Additional common troubleshooting applications include:

4) Tracing control loop failures due to intermittent terminations, blown fuses, wiring mistakes, over-pressurized transmitters, faulty power supplies, bad temperature sensors, and so forth

5) Verifying aberrations in control board readings-a tank that should only be at 70% but reads 90% needs to be checked, and the control operator needs to see the signal originating from the local transmitted while watching the pressure valve data on the board.

6) Simultaneously testing input/output dc voltage

7) Logging multiple control test points simultaneously during a line operation error.

In this kind of human-machine interface, the technician attaches a wireless V dc or mA meter to the device, enables the radio, and transmits the reading to a smartphone app. The technician can take an instant measurement and save it, or monitor the measurement while conducting a test and record the entire sequence. In some instances, the technician may also choose to log over a longer period of time. Multiple measurement tools can be connected at once, as with the comprehensive control-loop test example above, with all measurements transferred to the app.

######

PARTS OF THE EXERCISE
1. Answer these from the troubleshooting passage, one line each:
(a) In the example of odd control board readings, what level should the tank be at, and what does it read?
(b) After turning on the radio, where does the technician send the reading?
(c) What kind of wireless meter does the technician attach to the device?
2. Print the troubleshooting passage word for word, everything from "4) Tracing control" down to "on the board.".
3. Keep writing the troubleshooting passage, starting right after its last sentence.

ENTRIES

######

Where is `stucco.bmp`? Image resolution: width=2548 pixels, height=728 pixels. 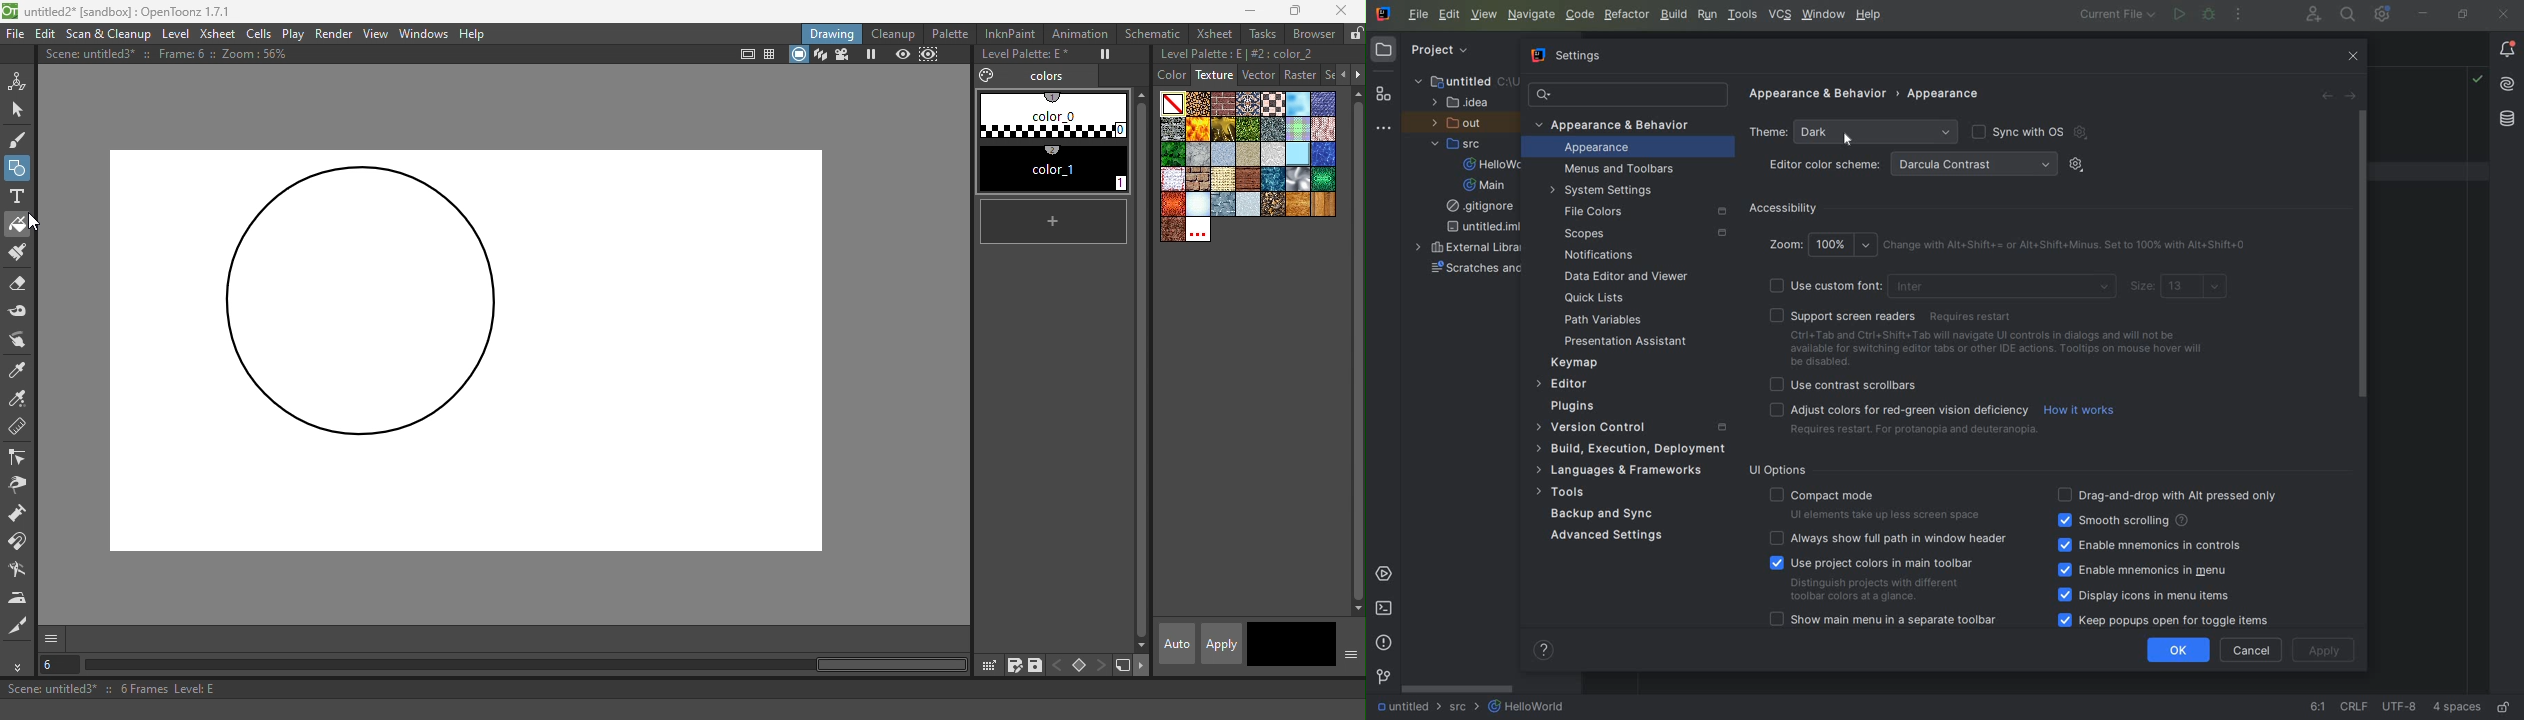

######

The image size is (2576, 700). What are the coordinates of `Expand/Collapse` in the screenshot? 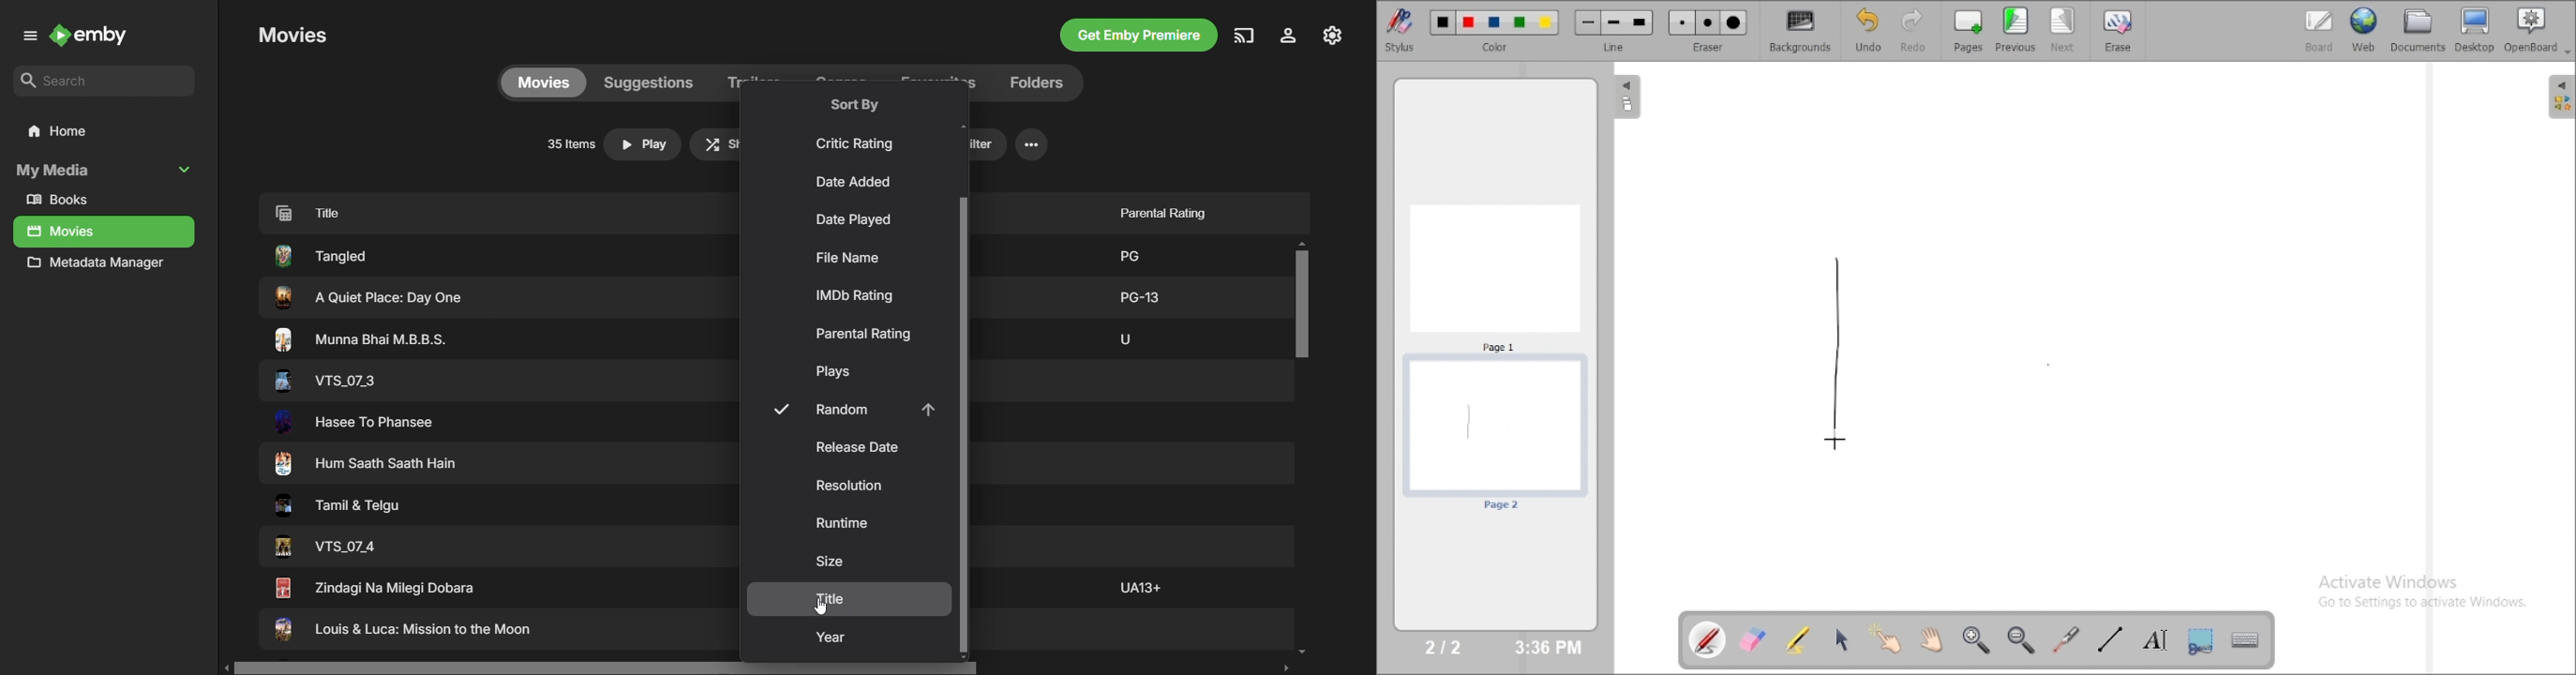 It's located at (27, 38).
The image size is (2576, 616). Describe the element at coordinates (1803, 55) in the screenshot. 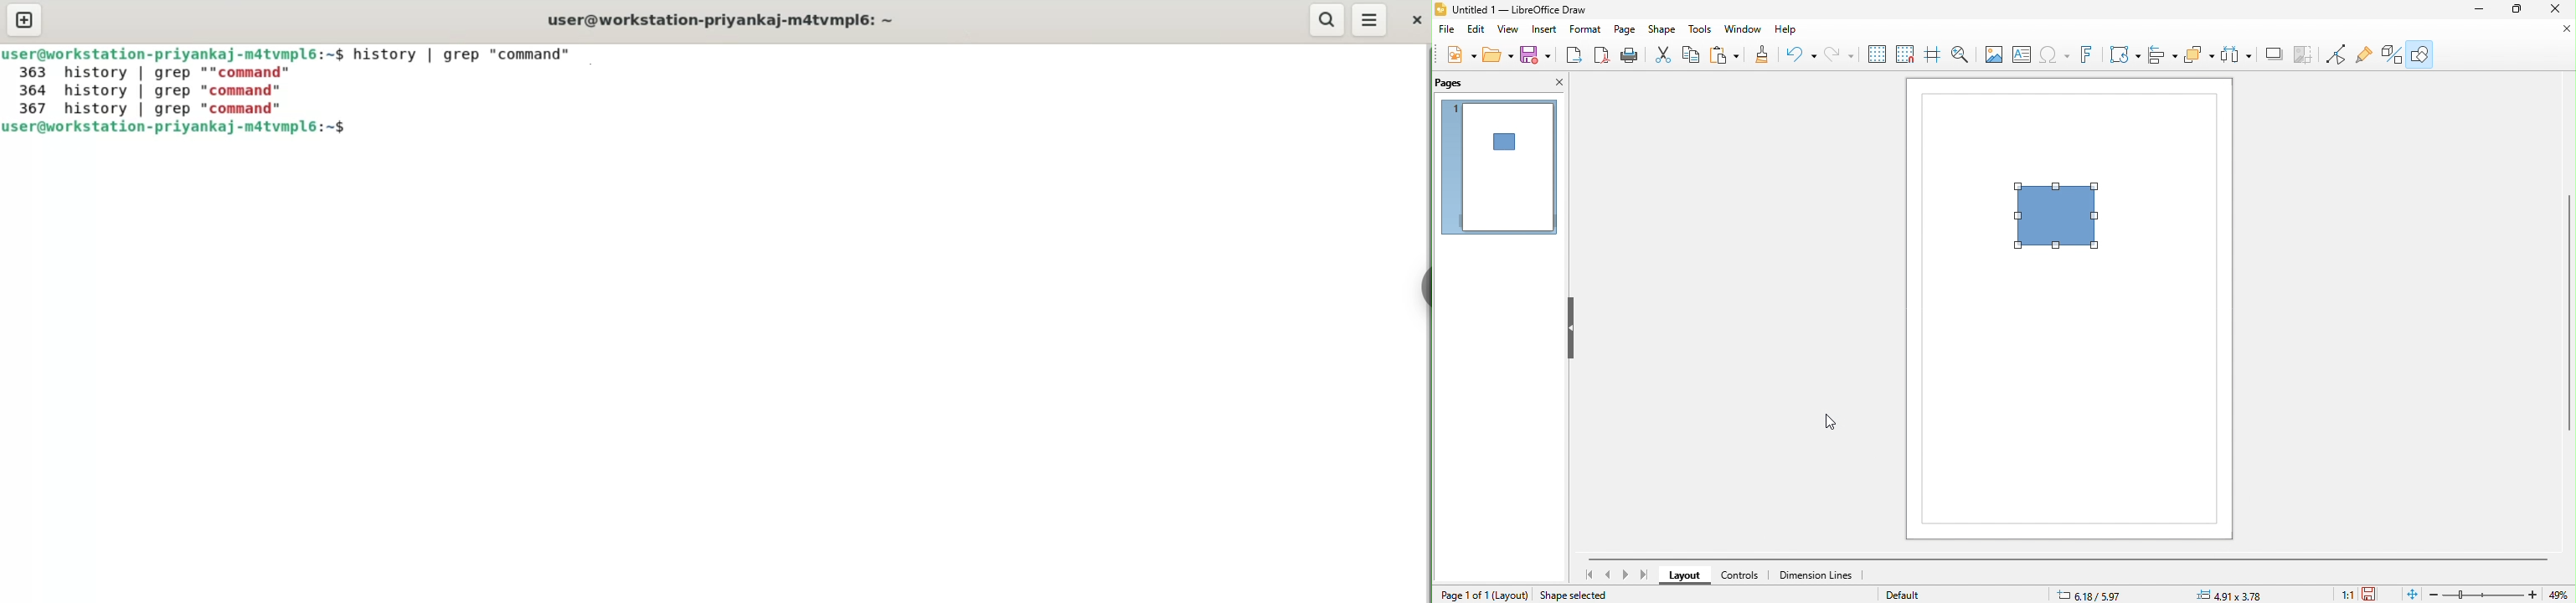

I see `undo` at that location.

######

WRITTEN ANSWERS
1.
(a) It should be at 70% but reads 90%.
(b) To a smartphone app.
(c) A wireless V dc or mA meter.

2.
4) Tracing control loop failures due to intermittent terminations, blown fuses, wiring mistakes, over-pressurized transmitters, faulty power supplies, bad temperature sensors, and so forth

5) Verifying aberrations in control board readings-a tank that should only be at 70% but reads 90% needs to be checked, and the control operator needs to see the signal originating from the local transmitted while watching the pressure valve data on the board.

3.
4 ways a measurement has value

Simply saving data doesn't inherently add value unless the measurement is:

1) A key indicator of system performance, such as % span

2) Tagged according to the piece of equipment and date

3) Correlated against other data points, such as previous measurements or parallel data streams (the HMI reading compared to the source)

4) Stored where it can be accessed by the extended controls team.

It's a shift in logic that the regulation-driven plants have already made. In those environments, it's not enough for an individual technician to take a measurement, finish the job, and walk away; the measurement information can't be a one-person conversation. Recording those measurements does more than document the accuracy of the system; having that data "on file" also increases the speed, accuracy, and confidence of the team. 

Secondary HMI advantages

Figure 2: Apps can now be used as a mobile equipment log for the secondary level of control health indicators; when setting up the log, use the same nomenclature format as the master control system. Courtesy: FlukeAll technicians on the team (not just the control board) have access to the universal equipment logs, with all baseline data for every control loop and device. Advantages include:

  • One universal record-keeping method for the plant floor substantially improves communication and consistency within the team (between shifts, skill levels, sites). 
  • No labor-intensive handwritten or data-entered record keeping-and fewer errors.
  • Communication between floor and control board is substantially faster when the board can share the technician's view of the measurement, as it is happening.
  • Approval cycles are shortened when the supervisor has all the data on hand, instantly.
  • When troubleshooting a failure, starting with a baseline data point for comparison to current state often shortens the time to get to root cause.
  • Overall improved device reliability.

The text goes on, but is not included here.